**Exercise brief:**
Your answer must be the records below, given again exactly, with no pictures in it.

──────── The records ────────

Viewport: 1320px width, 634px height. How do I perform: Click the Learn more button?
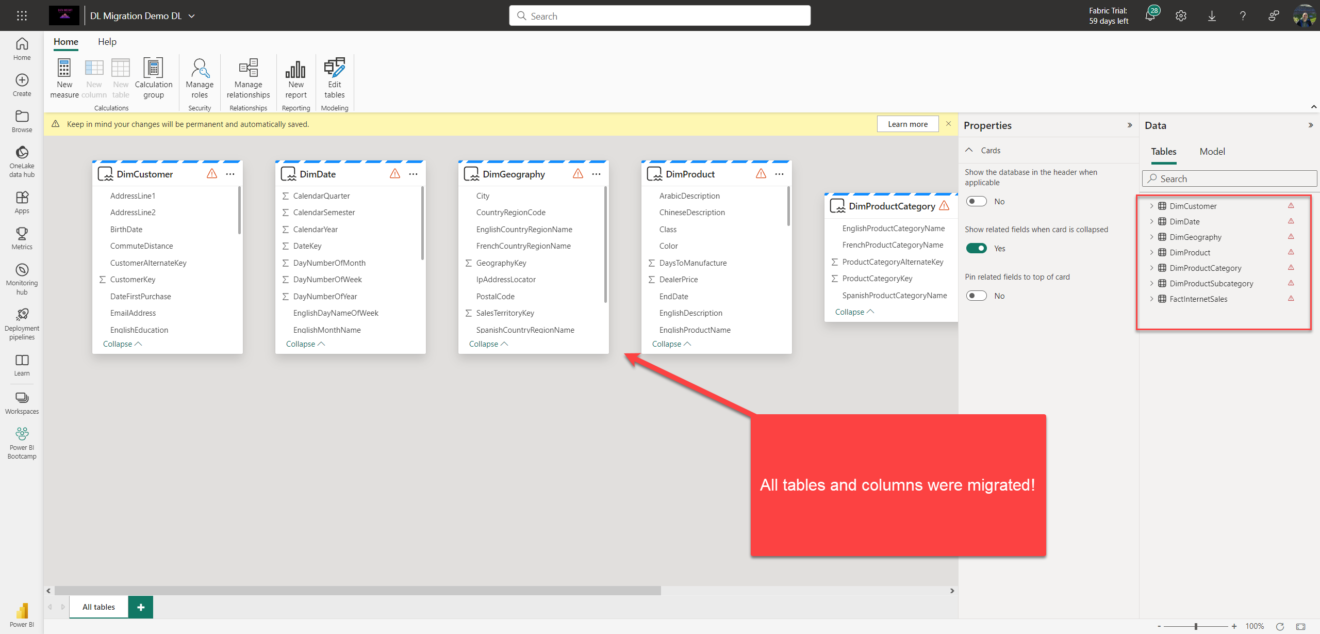click(907, 124)
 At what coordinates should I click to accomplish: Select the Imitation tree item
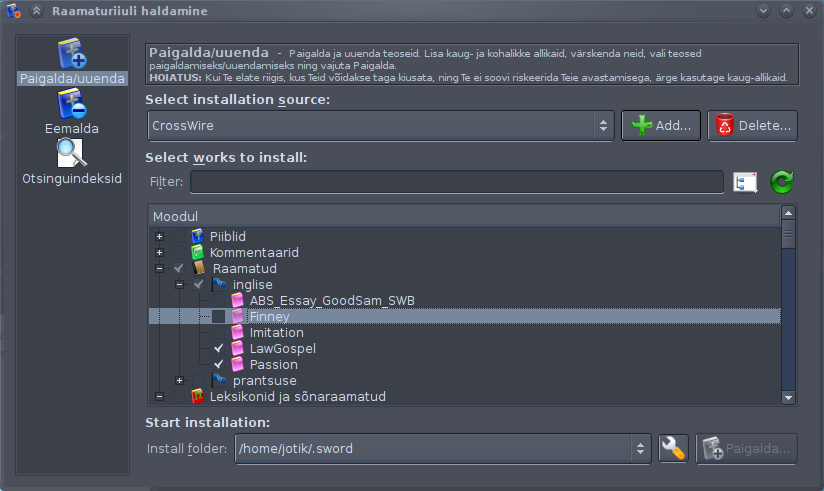coord(276,333)
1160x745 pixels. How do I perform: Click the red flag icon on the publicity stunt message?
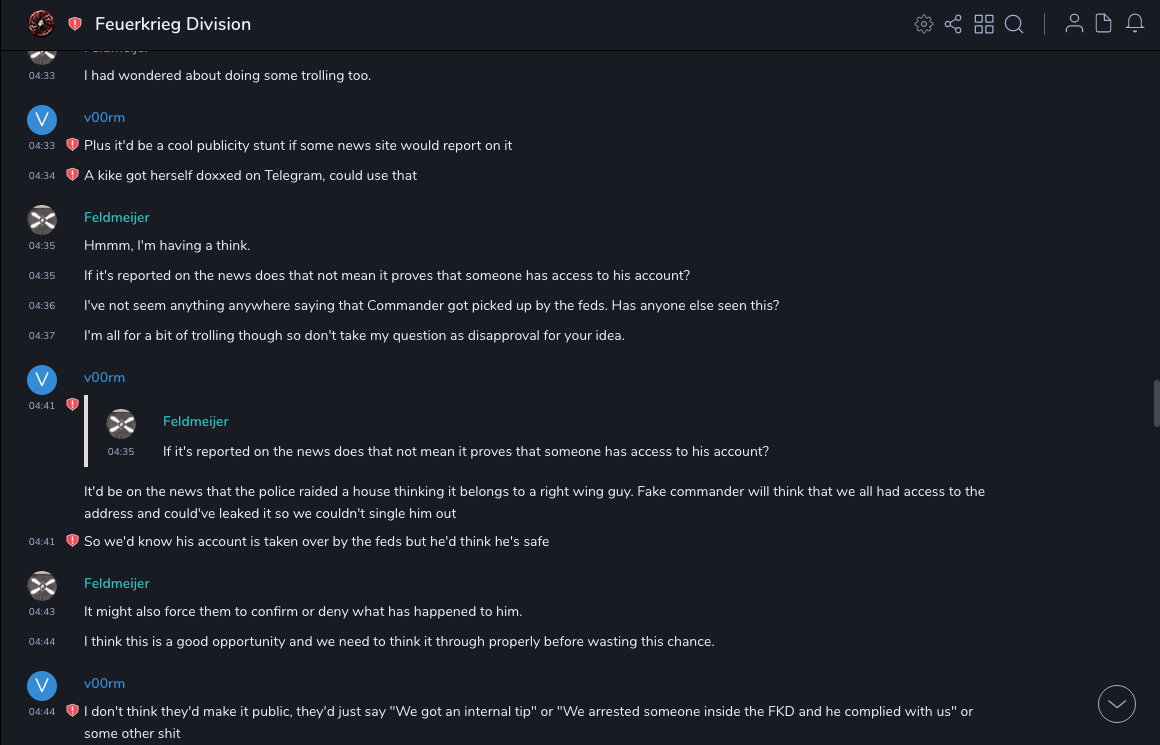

────────

**Response to this task:**
Viewport: 1320px width, 634px height. How do I perform: Click the Learn more button?
click(907, 124)
 At what coordinates should I click to accomplish: Select the Imitation tree item
coord(276,333)
1160x745 pixels. How do I perform: Click the red flag icon on the publicity stunt message?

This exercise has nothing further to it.